Last week legendary psychiatrist Dr Doongaji passed away peacefully in his sleep, a day short of his 91st birthday.
During his life, he influenced the trajectory of psychiatry in India from near ambiguity towards precision.
Those who were fortunate to be trained by him fondly recollect the highly charged excitement with which we reported to work each day during our three-year training period.
"What are the three most important things in medicine?" he frequently asked his new resident doctors.
Impatient for the right answer, he quickly thundered, "Diagnosis, Diagnosis, Diagnosis"! Thereby, he emphasised the significance of arriving at the right conclusions regarding the origins of the patient's symptoms prior to commencing treatment.
No one could save the hapless colleague who embarked on an 'adventurous' treatment plan before meticulously arriving at a well thought out diagnosis.
Glowering, he would demand an answer to his rhetorical question, "Would you do this if your own close relative is the patient?"
Day after day, relentlessly, Dr Doongaji drilled the importance of the diagnostic process into us until it entered the very core of our professional lives.
Not surprisingly, many of us secured prestigious fellowships in the most advanced hospitals in the world. Those that stayed back or returned to India have carried his work forward.

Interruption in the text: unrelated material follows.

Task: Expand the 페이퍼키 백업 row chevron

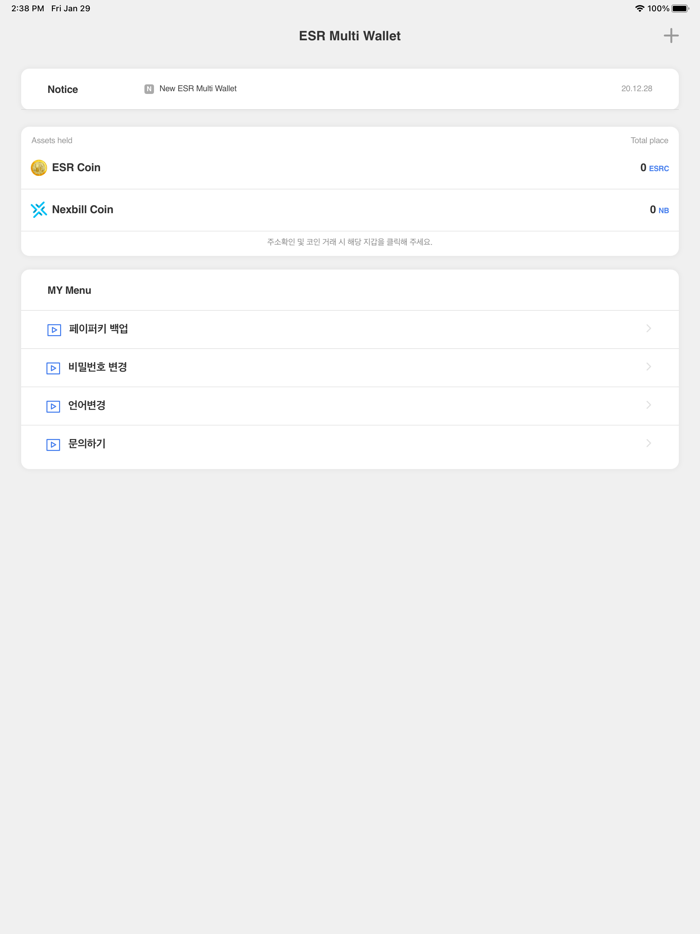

Although India has a rich tradition of psychiatry from the Atharva Veda through the early days of Freudian psychoanalysis, it needed somebody with Dr Doongaji's, overpowering personality and conviction to catalyse the transformation into modern neuropsychiatry.
In the 1960s, Dr Doongaji trained as an internist and a psychiatrist in India and at the Mayo Clinic in the United States.

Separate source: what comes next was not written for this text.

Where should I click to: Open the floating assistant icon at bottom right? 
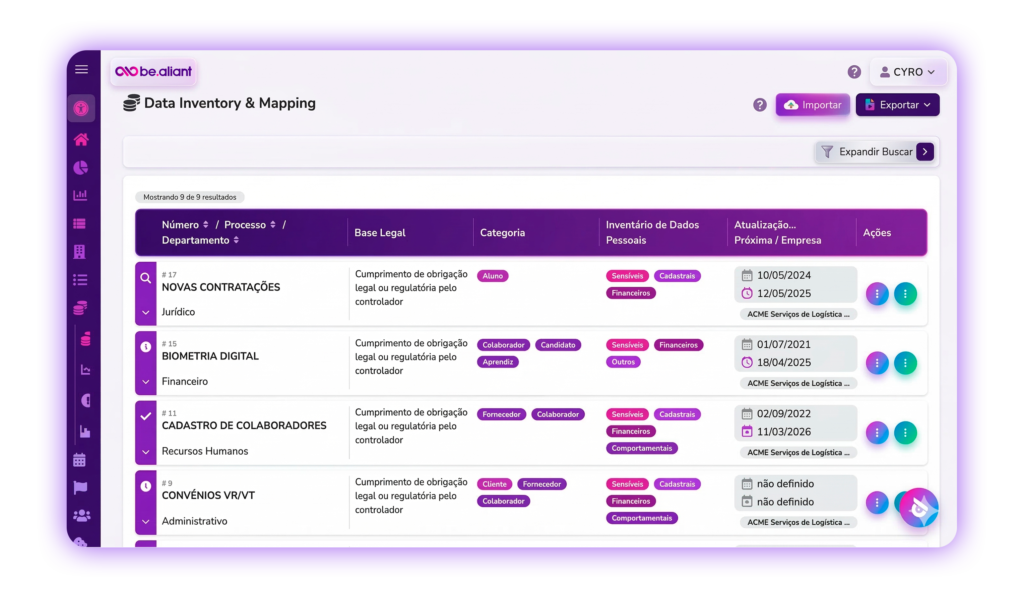coord(918,507)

At a time when almost all physicians stayed on in the US (even today there are more psychiatrists of Indian origin in the US than in India), Dr Doongaji returned to take up an unpaid honorary position in the department of psychiatry at the Seth G S Medical College and KEM hospital in Mumbai.
It is here that he trained and influenced over a hundred young psychiatrists while supporting himself and his family with evening private practice.
In addition to teaching, his contribution to psychiatry research is legendary.
From early studies of the benefits of yoga in anxiety, to biomarkers of aspects of schizophrenia, gender reassignment surgery, clinical trials of newer drug molecules, his scientific work covered a wide spectrum.
Most important, however, the rigorous approach to methodology with a ruthless imperative to precision is his major contribution to Indian psychiatry. That and the training and inspiration he provided to a generation of psychiatrists.
On Sunday, the 26th of February, some of us gathered in the serene environs of the Saher Agiary at Breach Candy for his prayer meeting.
We recollected with fondness what our 'Sir' taught us and how he changed not just the trajectory of our lives but that of psychiatry in our country as well.
In a twist to the hackneyed phrase, one could say that in his passing, an era has not ended.
Indeed, it continues to thrive through those whom he trained and the ones they in turn train.
His overarching influence continues far beyond his mortal absence.
Dr Rajesh M Parikh is Director, Medical Research and honorary neuropsychiatrist at the Jaslok Hospital and Research Centre, Mumbai, as well as adjunct professor of psychiatry at the University of Iowa, USA. He is India's first and leading neuropsychiatrist.